Die Ampel-Koalition erhöhte das Wohngeld
Schon in den Jahren davor kannten die Mieten nur den Weg nach oben. Bei der Vermietung frisch fertiggestellter Wohnungen werden auch außerhalb der angesagten Lagen 20 Euro je Quadratmeter fällig. "Der Wohnungsmarkt ist schon am Boden, die Ziele der Ampel für den Wohnungsbau werden krachend verfehlt und es gibt auch keinerlei Aussicht auf Besserung", kritisierte Ulrich Lange.
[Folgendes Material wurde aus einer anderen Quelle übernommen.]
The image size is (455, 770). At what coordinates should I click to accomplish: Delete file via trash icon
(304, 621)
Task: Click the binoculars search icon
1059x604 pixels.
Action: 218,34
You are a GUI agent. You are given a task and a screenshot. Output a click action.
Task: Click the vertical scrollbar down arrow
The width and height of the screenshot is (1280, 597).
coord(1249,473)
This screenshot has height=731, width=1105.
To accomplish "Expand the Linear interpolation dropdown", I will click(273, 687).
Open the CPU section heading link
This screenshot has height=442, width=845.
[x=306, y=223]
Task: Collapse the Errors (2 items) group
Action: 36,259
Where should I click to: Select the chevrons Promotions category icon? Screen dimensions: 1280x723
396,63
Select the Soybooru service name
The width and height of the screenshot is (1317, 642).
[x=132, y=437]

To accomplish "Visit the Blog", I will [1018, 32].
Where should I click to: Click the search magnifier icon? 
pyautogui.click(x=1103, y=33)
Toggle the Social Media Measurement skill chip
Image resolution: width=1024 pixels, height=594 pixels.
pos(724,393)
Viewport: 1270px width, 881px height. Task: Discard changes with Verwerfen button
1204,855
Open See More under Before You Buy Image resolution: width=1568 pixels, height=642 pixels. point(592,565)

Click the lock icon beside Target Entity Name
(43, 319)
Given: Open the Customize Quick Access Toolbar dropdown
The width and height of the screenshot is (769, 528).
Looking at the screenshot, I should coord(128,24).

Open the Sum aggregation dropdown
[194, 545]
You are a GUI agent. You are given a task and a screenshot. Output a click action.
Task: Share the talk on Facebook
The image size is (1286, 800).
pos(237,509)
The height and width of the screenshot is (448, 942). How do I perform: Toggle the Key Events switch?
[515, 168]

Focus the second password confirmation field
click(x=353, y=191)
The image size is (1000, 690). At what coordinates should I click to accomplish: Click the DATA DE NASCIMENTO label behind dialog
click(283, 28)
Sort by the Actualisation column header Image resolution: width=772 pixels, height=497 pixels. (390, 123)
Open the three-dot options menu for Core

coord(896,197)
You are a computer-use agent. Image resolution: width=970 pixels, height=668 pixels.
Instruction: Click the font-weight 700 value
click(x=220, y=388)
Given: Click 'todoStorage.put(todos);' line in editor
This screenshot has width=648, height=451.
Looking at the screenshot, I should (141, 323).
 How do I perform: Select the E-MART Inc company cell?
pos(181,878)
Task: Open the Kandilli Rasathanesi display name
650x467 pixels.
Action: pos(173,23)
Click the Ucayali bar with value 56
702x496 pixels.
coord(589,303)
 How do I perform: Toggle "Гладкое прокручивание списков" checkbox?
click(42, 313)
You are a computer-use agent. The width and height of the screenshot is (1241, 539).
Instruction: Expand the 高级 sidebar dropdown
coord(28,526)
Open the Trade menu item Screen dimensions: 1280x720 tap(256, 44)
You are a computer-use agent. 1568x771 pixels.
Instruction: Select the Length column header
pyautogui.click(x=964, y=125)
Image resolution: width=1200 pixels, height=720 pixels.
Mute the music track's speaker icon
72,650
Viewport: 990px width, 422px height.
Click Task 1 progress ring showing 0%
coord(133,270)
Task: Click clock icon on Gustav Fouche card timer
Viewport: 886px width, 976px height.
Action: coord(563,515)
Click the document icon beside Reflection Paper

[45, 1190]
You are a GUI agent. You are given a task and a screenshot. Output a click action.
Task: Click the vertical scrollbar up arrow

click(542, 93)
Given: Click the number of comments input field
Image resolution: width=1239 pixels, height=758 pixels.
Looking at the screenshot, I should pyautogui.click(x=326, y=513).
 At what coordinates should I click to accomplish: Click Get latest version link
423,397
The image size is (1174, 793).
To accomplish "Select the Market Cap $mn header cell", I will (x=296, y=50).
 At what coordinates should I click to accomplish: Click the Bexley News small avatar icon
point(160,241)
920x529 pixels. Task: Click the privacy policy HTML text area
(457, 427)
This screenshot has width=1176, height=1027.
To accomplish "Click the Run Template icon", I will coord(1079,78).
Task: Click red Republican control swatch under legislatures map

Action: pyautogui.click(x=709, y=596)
Geywitz und die Ampel-Regierung hatten als Teil der Entlastungspakete gegen den Energieschock die Zahl der Wohngeldberechtigten stark vergrößert. Statt 600.000 können jetzt rund zwei Millionen Haushalte die Sozialleistungen kassieren. Statt bisher durchschnittlich 177 Euro sollen es seit dem Jahreswechsel monatlich 370 Euro an Zuschuss geben.